──────── Excerpted records ────────
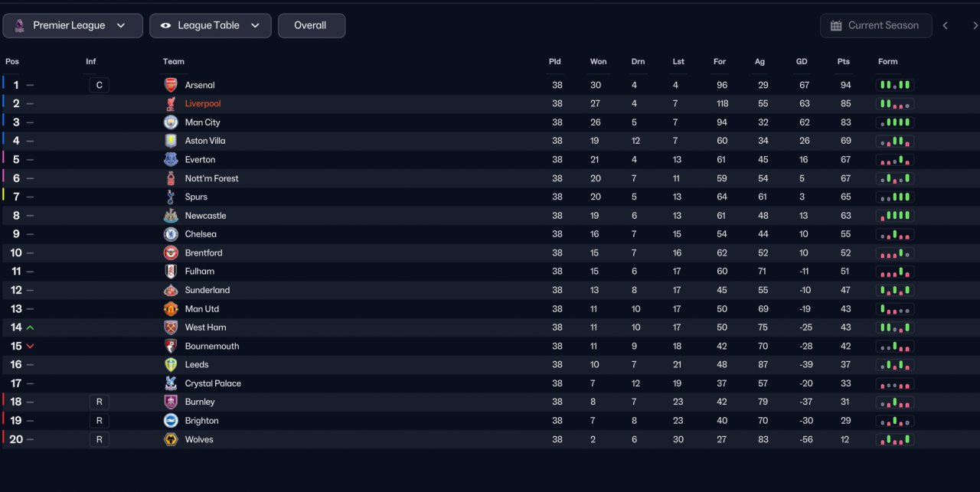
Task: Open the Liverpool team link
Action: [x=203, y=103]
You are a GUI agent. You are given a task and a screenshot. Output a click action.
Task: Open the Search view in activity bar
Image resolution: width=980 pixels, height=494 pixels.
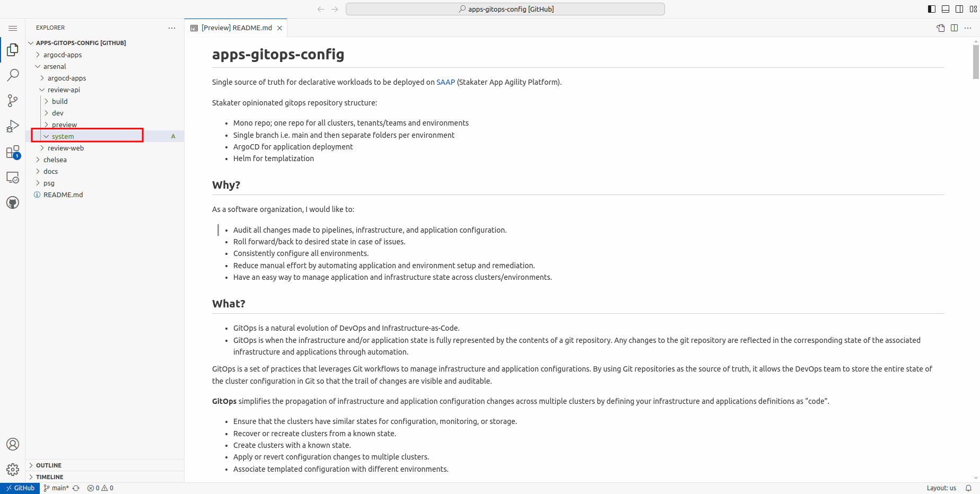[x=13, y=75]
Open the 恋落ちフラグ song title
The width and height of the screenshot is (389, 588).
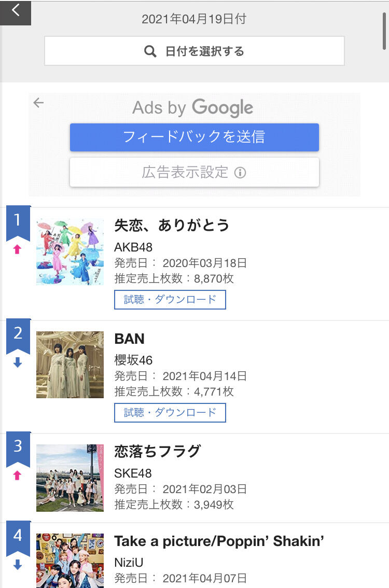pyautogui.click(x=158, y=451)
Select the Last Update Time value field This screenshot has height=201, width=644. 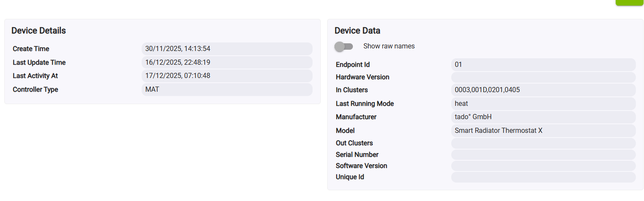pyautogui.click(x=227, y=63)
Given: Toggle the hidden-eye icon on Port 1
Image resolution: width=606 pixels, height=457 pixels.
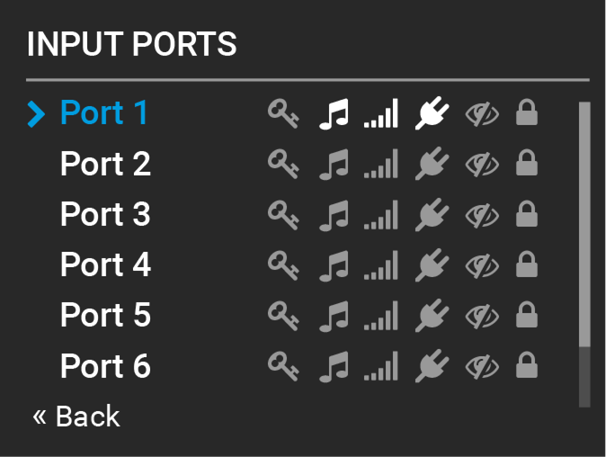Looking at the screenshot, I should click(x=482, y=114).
────────
• [Instructions to follow]: With pictures left out, print the lines of the material above from the line containing "Image resolution: width=606" through its last line, exactly and nothing more.

• [Problem solution]:
Image resolution: width=606 pixels, height=457 pixels.
Looking at the screenshot, I should click(x=482, y=114).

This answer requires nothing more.